Selected text start

Void question

[mark]

Hi
What is the principle reason why I cant define a void variable, eg

void x; // gives error

 

[Keith Thompson]

What is the principle reason why I cant define a void variable, eg

void x; // gives error

Why should you be able to? What would you expect to be able to do
with it?

 

[jameskuyper]

Hi
What is the principle reason why I cant define a void variable, eg

void x; // gives error

If you were allowed to create a void variable, what would you want to
do with it, and why would you expect to be able to do it?

 

[Default User]

Hi
What is the principle reason why I cant define a void variable, eg

void x; // gives error

What would that mean?




Brian

 

[Flash Gordon]

Why should you be able to? What would you expect to be able to do
with it?

Or if you want a slightly more technical answer, because void is an
"incomplete type" which basically means it does not provide enough
information to know what the variable is, or more importantly, what size
it is. If the compiler does not know the size of x then how can it
allocate space for it?

I know Keith knows all this, probably better than I do.

 

[Beej Jorgensen]

What is the principle reason why I cant define a void variable, eg

void x; // gives error

void is an incomplete type (and it can't be completed).

-Beej

 

[Keith Thompson]

I should imagine he wants to create a typeless variable, and he
expects to later on be able to munge it into a specific type via some
mechanism - perhaps by runtime type conversion when first used. I
believe some languages with a V in their name and possibly ending in
script support this.

Perhaps, but I'd rather hear what the OP had in mind.

To the OP: you can't do it because it doesn't have any meaning. The C
standard defines an expression of type void as having a nonexistent
value (not a value of zero, but no value) and states that this value
is unusable.

Selected text end
Records supplied start

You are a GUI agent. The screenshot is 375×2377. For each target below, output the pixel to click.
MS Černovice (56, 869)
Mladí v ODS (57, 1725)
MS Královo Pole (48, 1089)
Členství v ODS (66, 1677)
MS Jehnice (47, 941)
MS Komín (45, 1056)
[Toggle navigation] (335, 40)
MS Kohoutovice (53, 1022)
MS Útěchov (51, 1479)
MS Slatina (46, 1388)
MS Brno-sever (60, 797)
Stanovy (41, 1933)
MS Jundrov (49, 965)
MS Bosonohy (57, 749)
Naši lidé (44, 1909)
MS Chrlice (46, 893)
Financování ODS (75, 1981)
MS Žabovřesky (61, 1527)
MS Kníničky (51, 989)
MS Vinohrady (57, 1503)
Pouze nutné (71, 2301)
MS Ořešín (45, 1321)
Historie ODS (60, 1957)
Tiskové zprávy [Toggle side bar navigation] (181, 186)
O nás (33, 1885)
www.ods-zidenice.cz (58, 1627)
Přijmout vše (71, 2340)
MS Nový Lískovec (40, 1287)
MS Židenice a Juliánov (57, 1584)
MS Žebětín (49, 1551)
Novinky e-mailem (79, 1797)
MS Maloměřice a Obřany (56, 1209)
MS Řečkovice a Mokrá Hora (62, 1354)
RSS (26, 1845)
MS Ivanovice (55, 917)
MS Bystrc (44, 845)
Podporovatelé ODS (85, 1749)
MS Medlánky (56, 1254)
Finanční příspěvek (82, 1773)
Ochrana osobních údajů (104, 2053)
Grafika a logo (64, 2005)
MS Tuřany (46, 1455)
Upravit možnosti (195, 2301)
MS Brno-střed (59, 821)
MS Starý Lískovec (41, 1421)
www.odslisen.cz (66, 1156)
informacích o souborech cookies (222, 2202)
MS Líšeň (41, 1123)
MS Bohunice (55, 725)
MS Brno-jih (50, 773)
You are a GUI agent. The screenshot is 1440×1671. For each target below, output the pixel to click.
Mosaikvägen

Records supplied end

= Written tasks =
A – Could you update the void-variable thread, starting at "I know Keith" and ending at "can't be completed).", so that "incomplete type" reads "partial type" throughout?
B – Which distinct names appear in square brackets as post authors in the void-variable thread?

= Answers to the exercise =
A –
I know Keith knows all this, probably better than I do.

 

[Beej Jorgensen]

What is the principle reason why I cant define a void variable, eg

void x; // gives error

void is an partial type (and it can't be completed).

B –
mark
Keith Thompson
jameskuyper
Default User
Flash Gordon
Beej Jorgensen